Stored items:
★ ★ ★

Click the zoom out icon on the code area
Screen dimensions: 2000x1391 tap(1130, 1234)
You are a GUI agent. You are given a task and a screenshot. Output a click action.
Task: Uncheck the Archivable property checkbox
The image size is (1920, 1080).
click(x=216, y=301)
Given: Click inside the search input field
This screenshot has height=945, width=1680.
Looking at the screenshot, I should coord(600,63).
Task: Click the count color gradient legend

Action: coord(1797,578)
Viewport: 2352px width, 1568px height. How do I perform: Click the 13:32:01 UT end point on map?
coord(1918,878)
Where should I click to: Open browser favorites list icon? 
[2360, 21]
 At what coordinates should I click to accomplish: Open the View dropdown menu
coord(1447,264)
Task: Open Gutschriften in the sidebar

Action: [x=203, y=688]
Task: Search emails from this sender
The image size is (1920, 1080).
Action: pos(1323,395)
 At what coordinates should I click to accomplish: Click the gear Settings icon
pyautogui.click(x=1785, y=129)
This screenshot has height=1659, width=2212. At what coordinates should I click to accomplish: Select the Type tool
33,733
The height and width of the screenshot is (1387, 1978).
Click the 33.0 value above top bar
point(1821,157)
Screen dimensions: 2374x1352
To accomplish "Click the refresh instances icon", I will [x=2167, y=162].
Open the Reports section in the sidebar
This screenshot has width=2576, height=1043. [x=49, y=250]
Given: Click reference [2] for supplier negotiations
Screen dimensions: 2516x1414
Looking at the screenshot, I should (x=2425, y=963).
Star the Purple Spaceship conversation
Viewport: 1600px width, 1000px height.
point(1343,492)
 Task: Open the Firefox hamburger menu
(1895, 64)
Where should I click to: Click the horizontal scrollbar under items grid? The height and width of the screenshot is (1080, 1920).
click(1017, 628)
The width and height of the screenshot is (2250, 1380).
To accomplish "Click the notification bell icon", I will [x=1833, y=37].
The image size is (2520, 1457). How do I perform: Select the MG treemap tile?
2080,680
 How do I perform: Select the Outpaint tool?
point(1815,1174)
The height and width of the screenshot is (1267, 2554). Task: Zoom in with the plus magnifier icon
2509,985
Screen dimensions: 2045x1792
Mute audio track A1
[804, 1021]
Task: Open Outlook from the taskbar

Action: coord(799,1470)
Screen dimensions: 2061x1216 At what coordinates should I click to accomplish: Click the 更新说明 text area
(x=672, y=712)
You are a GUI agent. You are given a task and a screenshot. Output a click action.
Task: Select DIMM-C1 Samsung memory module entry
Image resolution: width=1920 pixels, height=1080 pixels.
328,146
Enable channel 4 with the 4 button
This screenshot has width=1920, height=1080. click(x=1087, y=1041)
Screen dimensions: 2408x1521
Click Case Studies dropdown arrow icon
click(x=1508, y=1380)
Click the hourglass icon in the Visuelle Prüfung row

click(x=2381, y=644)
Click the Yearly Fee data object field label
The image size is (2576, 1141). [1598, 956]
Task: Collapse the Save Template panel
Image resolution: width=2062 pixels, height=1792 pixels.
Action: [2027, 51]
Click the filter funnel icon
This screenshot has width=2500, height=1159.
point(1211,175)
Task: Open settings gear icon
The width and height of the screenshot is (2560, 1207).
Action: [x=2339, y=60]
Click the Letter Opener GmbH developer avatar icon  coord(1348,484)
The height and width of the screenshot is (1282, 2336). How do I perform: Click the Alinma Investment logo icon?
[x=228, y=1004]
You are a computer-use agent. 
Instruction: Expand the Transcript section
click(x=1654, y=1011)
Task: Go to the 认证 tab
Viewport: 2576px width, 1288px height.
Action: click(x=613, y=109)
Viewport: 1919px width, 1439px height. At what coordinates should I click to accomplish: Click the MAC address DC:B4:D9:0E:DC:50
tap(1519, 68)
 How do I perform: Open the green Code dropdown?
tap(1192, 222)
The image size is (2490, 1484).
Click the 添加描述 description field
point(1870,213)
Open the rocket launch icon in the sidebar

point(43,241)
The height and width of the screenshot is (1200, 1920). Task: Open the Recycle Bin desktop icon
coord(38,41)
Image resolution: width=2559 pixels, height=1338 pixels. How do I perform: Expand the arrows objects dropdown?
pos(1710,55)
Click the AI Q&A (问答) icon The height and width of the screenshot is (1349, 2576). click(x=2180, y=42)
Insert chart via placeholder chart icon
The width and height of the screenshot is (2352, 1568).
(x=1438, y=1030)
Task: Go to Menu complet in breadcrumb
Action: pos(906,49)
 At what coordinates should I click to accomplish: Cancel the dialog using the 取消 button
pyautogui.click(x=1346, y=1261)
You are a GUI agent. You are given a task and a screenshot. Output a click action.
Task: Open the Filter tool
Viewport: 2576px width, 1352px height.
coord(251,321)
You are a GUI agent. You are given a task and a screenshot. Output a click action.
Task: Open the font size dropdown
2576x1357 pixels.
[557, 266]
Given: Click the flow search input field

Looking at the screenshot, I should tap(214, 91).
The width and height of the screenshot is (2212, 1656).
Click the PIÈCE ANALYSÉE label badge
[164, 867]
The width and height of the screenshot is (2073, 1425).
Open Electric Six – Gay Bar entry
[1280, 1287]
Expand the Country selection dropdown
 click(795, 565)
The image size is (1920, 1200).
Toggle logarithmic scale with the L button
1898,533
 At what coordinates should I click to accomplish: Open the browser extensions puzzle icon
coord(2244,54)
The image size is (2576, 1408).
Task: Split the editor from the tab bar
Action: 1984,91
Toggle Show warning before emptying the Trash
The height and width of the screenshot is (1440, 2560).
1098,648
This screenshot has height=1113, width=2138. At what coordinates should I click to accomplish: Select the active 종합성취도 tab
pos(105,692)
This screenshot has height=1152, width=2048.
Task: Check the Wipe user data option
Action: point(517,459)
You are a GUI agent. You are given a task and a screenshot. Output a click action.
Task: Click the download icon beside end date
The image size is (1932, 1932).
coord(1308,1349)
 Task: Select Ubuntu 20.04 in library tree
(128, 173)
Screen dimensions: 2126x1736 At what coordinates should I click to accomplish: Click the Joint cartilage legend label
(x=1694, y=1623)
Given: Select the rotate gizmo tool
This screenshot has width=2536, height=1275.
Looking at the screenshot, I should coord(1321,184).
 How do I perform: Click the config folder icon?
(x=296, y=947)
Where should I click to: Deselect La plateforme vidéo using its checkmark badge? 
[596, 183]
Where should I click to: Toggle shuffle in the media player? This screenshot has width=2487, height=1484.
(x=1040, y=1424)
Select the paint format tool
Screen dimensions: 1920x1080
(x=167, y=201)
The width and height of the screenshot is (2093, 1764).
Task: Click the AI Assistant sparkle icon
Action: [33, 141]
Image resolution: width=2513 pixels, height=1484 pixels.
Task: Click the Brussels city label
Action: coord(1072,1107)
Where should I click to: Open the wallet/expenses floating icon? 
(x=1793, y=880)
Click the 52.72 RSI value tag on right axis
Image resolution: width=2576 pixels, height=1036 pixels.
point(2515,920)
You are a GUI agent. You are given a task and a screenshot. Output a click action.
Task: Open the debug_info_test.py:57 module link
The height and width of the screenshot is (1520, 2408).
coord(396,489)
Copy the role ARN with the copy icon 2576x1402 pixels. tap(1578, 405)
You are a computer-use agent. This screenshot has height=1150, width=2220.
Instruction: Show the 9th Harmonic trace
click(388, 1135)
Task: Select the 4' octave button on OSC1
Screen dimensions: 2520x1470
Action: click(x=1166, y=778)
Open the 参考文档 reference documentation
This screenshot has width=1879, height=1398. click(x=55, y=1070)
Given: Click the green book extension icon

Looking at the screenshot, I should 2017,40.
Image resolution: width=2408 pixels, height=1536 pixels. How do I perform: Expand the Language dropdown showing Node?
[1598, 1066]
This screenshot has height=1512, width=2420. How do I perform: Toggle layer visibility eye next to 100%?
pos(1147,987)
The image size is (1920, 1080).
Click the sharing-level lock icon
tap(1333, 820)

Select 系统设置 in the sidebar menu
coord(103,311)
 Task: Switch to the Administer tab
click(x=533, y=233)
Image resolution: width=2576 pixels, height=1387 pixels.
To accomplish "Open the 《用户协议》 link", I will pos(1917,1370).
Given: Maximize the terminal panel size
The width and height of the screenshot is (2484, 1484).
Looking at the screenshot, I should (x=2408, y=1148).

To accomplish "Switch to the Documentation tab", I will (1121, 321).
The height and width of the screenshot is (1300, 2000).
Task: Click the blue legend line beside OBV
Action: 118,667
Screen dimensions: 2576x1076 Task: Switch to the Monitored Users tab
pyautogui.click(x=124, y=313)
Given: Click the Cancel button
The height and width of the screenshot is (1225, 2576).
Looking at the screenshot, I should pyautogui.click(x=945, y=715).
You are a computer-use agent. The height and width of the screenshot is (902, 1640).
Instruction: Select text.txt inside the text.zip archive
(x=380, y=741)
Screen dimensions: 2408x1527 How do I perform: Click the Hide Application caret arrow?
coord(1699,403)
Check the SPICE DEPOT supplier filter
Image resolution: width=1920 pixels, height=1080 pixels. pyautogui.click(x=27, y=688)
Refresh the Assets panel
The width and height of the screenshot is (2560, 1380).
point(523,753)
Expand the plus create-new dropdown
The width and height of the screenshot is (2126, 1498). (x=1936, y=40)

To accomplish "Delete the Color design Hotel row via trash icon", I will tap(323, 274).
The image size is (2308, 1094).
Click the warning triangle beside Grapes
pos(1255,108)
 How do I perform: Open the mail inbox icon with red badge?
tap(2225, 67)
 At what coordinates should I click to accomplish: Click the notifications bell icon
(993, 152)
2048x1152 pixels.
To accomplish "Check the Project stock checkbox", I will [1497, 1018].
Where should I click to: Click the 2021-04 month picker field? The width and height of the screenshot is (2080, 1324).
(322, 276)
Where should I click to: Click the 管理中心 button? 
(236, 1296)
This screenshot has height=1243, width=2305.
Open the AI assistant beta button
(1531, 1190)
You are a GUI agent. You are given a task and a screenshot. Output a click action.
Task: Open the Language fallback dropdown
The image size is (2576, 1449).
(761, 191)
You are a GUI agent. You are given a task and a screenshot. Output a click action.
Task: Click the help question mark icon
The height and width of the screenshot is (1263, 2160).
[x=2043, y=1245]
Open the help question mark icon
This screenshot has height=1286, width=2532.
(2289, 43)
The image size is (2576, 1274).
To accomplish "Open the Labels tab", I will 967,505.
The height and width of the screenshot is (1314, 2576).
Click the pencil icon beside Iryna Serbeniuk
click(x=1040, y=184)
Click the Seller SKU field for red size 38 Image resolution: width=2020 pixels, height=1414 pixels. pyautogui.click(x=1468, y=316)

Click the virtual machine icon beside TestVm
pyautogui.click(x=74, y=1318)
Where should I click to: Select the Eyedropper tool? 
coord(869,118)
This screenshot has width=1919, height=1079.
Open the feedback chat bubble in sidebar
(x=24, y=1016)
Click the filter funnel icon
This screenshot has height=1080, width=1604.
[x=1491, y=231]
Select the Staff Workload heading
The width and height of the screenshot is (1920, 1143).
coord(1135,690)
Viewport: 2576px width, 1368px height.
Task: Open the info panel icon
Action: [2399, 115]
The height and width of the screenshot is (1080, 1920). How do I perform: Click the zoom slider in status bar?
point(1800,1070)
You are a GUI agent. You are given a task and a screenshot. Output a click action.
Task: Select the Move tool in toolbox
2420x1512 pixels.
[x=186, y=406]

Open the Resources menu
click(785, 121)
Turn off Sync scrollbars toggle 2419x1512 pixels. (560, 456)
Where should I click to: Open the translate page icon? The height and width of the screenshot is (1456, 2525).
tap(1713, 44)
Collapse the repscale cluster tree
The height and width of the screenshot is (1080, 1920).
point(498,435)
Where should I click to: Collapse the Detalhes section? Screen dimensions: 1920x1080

★ ★ ★

=== What is expected ===
Write the number of data lines with "computer", nothing else.

=== Written response ===
3